Some uncivil behaviours are highly personal in nature. Here, the behaviour is clearly directed at a specific person or persons, in both subtle or blatant forms. Here you’ll find comments or body language that dismiss a person’s experience, skills or expertise, gossip about coworkers, direct sarcasm, silent treatment, cliques and exclusion, or the R.U.T – rude use of technology that sends a dismissive message.

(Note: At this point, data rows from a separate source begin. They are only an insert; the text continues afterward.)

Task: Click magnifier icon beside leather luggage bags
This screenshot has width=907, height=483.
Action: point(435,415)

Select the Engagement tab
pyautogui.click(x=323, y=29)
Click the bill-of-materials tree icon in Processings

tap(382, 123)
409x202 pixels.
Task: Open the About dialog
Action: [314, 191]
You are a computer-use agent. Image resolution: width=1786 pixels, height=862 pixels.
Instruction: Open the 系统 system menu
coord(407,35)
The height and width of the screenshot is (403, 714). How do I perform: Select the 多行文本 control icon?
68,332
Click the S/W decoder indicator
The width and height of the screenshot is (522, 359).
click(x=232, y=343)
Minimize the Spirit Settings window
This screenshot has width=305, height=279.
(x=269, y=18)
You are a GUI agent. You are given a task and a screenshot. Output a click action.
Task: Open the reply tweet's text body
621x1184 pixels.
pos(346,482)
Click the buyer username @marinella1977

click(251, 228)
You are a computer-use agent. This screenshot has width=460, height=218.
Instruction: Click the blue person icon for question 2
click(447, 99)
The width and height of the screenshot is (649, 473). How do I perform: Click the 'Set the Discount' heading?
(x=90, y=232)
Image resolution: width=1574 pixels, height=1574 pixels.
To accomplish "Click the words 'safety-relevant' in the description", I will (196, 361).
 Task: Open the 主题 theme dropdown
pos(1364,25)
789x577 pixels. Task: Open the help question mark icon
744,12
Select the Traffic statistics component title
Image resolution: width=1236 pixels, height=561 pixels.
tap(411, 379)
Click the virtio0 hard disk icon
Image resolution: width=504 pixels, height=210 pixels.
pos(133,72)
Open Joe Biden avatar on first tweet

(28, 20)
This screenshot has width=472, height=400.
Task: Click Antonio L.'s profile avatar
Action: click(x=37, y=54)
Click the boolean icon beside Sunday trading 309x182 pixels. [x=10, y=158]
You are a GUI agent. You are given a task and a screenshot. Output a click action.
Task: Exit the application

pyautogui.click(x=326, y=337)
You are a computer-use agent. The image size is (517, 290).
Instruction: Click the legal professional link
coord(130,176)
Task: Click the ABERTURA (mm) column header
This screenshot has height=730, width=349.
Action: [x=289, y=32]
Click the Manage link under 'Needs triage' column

Other forms of uncivil behaviours are more ‘victimless’ by nature. These are inconsiderate or discourteous actions that are not directed at a specific person or group of people but, rather, violate what most people would consider to be the norms of workplace courtesy. We refer to these as ‘unprofessional’ behaviours. Here you will find behaviours such as using a speakerphone to listen to voice messages while using a speakerphone which disrupts other people’s work or leaving the microwave dirty when others need to use it.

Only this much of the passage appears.